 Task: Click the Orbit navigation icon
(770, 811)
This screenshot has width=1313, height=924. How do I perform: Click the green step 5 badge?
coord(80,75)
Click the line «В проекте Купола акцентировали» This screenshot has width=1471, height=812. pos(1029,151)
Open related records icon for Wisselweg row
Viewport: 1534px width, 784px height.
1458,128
........
▶ Aim of the task: What is needed is an exact copy of the lines from the one containing "This screenshot has width=1313, height=924." through the last line of the records, and nothing else.

▶ Result of the exercise:
This screenshot has width=1313, height=924. How do I perform: Click the green step 5 badge?
coord(80,75)
Click the line «В проекте Купола акцентировали» This screenshot has width=1471, height=812. pos(1029,151)
Open related records icon for Wisselweg row
Viewport: 1534px width, 784px height.
1458,128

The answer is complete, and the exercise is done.